Pour que leurs arguments tiennent la route, Luntz recommande aux forces pro-israéliennes d’éviter le langage génocidaire privilégié par les responsables israéliens qui ont appelé, par exemple, à « effacer » (« erase ») la population de Gaza, et de préconiser plutôt « une approche efficace et effective » pour éliminer le Hamas.

Dans le même temps, le sondeur d’opinion expérimenté reconnaît que les électeurs républicains préfèrent les expressions qui impliquent une violence maximaliste, comme « éradiquer » (« eradicate ») et « anéantir » (« obliterate »), tandis que les termes plus aseptisés comme « neutraliser » (« neutralize ») plaisent davantage aux démocrates. Les candidats républicains à la présidence, Nikki Haley et Donald Trump, ont fait preuve d’une rhétorique similaire en appelant à « en finir avec eux » (« finish them ») et à « en finir avec le problème » (« finish the problem ») à Gaza.

Comme lors des précédents séminaires sur le lobby israélien, Luntz a exhorté les forces pro-israéliennes à se détourner des arguments sur l’occupation militaire du territoire palestinien par Israël, en déployant plutôt des slogans plus ordinaires tels que « les Israéliens ont le droit de se défendre ».

« Il s’agit des Israéliens », explique un slide, « pas du territoire ».

Selon l’étude du sondeur d’opinion, les politiciens pro-israéliens devraient éviter toute référence à « Israël » et parler plutôt des « Israéliens » lorsqu’ils « établissent le contexte » d’un débat sur la guerre à Gaza.

La modification recommandée fait allusion à la crise de relations publiques à laquelle les forces israéliennes de lobbying sont confrontées depuis que l’armée a assiégé et envahi Gaza, laissant la plupart des habitants sans abri, mettant l’ensemble du système de santé publique et d’assainissement hors service, et exterminant plus de 2 % de la population totale selon des estimations prudentes du nombre de morts.

Un slide montre que seule une petite partie des personnes interrogées par Luntz adhère au mantra du gouvernement israélien selon lequel « le Hamas, c’est ISIS ». Le même support visuel conseille aux responsables pro-israéliens d’éviter les expressions « précision fidèle » (« genuine accuracy ») et « preuves tangibles » (« hard evidence »), et de faire plutôt allusion de façon plus générale à « la vérité » (« the truth »), lorsqu’ils discutent des actions d’Israël.

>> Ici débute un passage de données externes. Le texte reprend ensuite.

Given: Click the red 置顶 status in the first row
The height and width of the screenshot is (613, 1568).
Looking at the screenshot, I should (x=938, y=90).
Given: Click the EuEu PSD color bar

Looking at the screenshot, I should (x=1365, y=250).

Luntz reconnaît les problèmes croissants de relations publiques d’Israël dans un slide identifiant les tactiques les plus puissantes employées par ceux qui militent en faveur de la solidarité avec la Palestine. « Les Israéliens qui attaquent Israël sont la deuxième arme la plus puissante contre Israël », peut-on lire à côté d’une photo d’une manifestation de Jewish Voices for Peace, une organisation juive basée aux États-Unis dont l’objectif est de mettre fin à l’occupation de la Palestine par Israël.

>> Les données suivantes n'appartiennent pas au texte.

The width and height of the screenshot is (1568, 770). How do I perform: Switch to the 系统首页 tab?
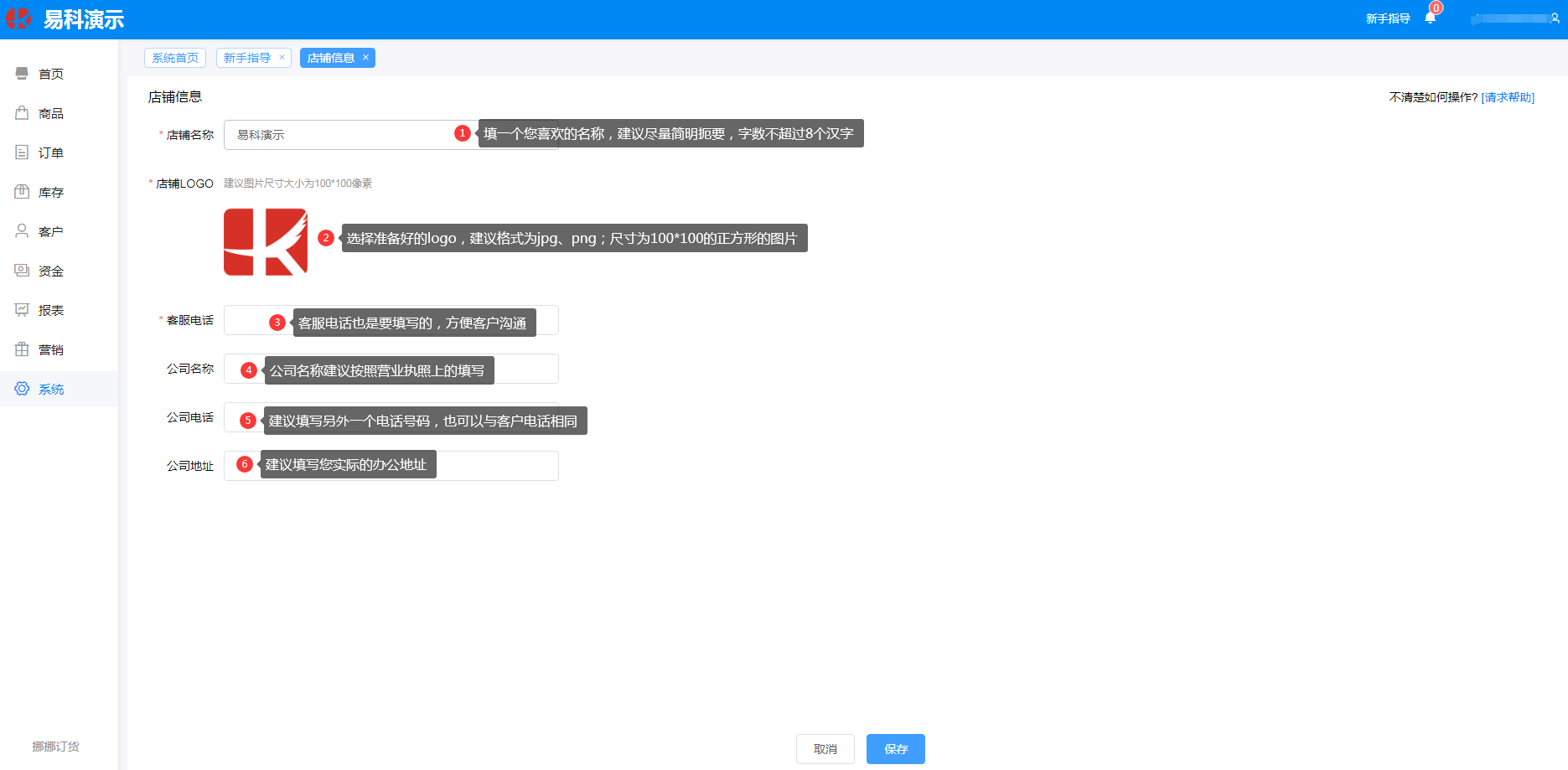coord(175,58)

Selon Luntz, « la tactique la plus puissante » pour mobiliser l’opposition à l’assaut d’Israël sur Gaza « est la destruction visible de Gaza et le bilan humain ». Le slide reconnaît par inadvertance la cruauté des bombardements israéliens sur Gaza, en montrant un immeuble de logements bombardé et, au premier plan, des femmes et des enfants manifestement angoissés qui s’enfuient.

Mais, Luntz assure à son auditoire que « cela “ressemble à un génocide” même si les dégâts n’ont rien à voir avec la définition ».

Selon cette logique, le public américain peut devenir plus tolérant à l’égard de crimes contre l’humanité abondamment documentés si on lui dit simplement de ne pas croire ses yeux qui lui mentent.